### What is needed
All the data below should be printed again without a single difference.

### Data items
'''
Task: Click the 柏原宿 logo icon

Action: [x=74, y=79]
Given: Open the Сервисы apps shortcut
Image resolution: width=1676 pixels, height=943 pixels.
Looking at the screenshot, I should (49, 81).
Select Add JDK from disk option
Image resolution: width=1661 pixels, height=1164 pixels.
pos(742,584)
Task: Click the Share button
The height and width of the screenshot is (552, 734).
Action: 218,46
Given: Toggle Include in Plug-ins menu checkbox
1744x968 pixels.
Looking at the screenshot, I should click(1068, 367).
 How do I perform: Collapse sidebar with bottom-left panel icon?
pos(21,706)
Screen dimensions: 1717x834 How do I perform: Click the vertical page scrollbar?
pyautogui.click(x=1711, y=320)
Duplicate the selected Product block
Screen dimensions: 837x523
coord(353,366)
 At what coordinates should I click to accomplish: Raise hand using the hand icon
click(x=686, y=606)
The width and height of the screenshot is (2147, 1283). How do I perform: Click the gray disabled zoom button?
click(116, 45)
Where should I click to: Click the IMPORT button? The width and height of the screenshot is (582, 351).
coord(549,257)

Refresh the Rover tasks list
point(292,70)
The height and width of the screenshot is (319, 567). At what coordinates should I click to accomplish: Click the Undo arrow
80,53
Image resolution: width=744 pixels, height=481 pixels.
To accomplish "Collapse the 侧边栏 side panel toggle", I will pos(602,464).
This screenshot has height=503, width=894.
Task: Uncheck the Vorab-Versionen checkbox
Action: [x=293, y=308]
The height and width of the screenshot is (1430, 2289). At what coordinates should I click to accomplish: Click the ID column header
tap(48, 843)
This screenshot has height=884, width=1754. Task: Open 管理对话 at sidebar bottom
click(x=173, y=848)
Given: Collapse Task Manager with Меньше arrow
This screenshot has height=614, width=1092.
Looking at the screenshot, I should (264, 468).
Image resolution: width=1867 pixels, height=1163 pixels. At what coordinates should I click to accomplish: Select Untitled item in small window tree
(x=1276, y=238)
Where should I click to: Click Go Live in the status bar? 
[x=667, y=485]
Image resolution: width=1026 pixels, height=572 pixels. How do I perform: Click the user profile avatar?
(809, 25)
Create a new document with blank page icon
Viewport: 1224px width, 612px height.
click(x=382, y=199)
'''
### Result below
Task: Click the 柏原宿 logo icon

Action: [x=74, y=79]
Given: Open the Сервисы apps shortcut
Image resolution: width=1676 pixels, height=943 pixels.
Looking at the screenshot, I should (49, 81).
Select Add JDK from disk option
Image resolution: width=1661 pixels, height=1164 pixels.
pos(742,584)
Task: Click the Share button
The height and width of the screenshot is (552, 734).
Action: 218,46
Given: Toggle Include in Plug-ins menu checkbox
1744x968 pixels.
Looking at the screenshot, I should click(1068, 367).
 How do I perform: Collapse sidebar with bottom-left panel icon?
pos(21,706)
Screen dimensions: 1717x834 How do I perform: Click the vertical page scrollbar?
pyautogui.click(x=1711, y=320)
Duplicate the selected Product block
Screen dimensions: 837x523
coord(353,366)
 At what coordinates should I click to accomplish: Raise hand using the hand icon
click(x=686, y=606)
The width and height of the screenshot is (2147, 1283). How do I perform: Click the gray disabled zoom button?
click(116, 45)
Where should I click to: Click the IMPORT button? The width and height of the screenshot is (582, 351).
coord(549,257)

Refresh the Rover tasks list
point(292,70)
The height and width of the screenshot is (319, 567). At what coordinates should I click to accomplish: Click the Undo arrow
80,53
Image resolution: width=744 pixels, height=481 pixels.
To accomplish "Collapse the 侧边栏 side panel toggle", I will pos(602,464).
This screenshot has height=503, width=894.
Task: Uncheck the Vorab-Versionen checkbox
Action: [x=293, y=308]
The height and width of the screenshot is (1430, 2289). At what coordinates should I click to accomplish: Click the ID column header
tap(48, 843)
This screenshot has height=884, width=1754. Task: Open 管理对话 at sidebar bottom
click(x=173, y=848)
Given: Collapse Task Manager with Меньше arrow
This screenshot has height=614, width=1092.
Looking at the screenshot, I should (264, 468).
Image resolution: width=1867 pixels, height=1163 pixels. At what coordinates should I click to accomplish: Select Untitled item in small window tree
(x=1276, y=238)
Where should I click to: Click Go Live in the status bar? 
[x=667, y=485]
Image resolution: width=1026 pixels, height=572 pixels. How do I perform: Click the user profile avatar?
(809, 25)
Create a new document with blank page icon
Viewport: 1224px width, 612px height.
click(x=382, y=199)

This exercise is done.